**The task:**
Determine how many lines in the entries below hold "entry". Respond with that number only.

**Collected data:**
■ ■ ■
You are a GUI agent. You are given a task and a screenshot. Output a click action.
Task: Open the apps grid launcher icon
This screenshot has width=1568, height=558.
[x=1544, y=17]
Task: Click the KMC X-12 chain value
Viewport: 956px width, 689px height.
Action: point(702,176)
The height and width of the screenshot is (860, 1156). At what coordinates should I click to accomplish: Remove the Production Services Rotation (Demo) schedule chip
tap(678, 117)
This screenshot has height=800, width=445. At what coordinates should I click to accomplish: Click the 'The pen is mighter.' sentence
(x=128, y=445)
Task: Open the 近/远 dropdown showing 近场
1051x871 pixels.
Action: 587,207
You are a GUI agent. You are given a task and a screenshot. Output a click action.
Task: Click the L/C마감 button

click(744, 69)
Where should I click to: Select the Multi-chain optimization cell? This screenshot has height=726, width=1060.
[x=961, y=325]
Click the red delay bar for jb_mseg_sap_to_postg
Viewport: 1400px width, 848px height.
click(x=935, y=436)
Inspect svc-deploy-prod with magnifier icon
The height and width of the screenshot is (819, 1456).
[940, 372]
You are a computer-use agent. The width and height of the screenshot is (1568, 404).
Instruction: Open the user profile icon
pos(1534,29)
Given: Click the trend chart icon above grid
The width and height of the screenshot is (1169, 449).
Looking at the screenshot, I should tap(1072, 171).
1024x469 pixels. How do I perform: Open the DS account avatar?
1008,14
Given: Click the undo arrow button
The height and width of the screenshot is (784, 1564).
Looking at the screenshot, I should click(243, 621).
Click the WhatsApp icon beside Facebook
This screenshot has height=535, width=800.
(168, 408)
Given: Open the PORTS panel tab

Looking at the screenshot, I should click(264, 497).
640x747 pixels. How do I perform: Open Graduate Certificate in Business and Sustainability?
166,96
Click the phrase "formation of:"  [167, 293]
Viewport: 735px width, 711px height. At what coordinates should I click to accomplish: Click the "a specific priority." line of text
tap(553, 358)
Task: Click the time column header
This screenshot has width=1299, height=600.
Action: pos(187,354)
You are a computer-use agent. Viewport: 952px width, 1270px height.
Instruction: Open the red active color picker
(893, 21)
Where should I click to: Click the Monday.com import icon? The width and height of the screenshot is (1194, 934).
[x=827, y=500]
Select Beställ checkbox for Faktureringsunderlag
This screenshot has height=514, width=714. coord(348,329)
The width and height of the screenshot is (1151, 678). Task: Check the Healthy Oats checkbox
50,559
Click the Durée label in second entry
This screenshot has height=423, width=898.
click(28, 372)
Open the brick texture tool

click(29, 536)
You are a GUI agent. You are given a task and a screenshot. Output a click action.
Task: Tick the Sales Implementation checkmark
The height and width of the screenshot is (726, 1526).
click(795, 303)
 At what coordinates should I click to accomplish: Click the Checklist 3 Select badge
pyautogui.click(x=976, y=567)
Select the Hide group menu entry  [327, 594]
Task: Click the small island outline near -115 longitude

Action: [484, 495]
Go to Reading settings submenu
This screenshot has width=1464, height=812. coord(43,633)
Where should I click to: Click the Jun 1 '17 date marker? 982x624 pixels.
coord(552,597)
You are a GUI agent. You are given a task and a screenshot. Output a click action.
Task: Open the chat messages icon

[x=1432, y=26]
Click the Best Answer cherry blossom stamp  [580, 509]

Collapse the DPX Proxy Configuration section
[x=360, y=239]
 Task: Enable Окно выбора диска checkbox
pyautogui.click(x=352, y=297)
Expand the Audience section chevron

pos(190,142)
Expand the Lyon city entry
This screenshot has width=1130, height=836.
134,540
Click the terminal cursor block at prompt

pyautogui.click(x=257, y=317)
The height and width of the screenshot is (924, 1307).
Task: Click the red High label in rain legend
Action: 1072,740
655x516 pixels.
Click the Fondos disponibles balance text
■ ■ ■
**Task solution:**
3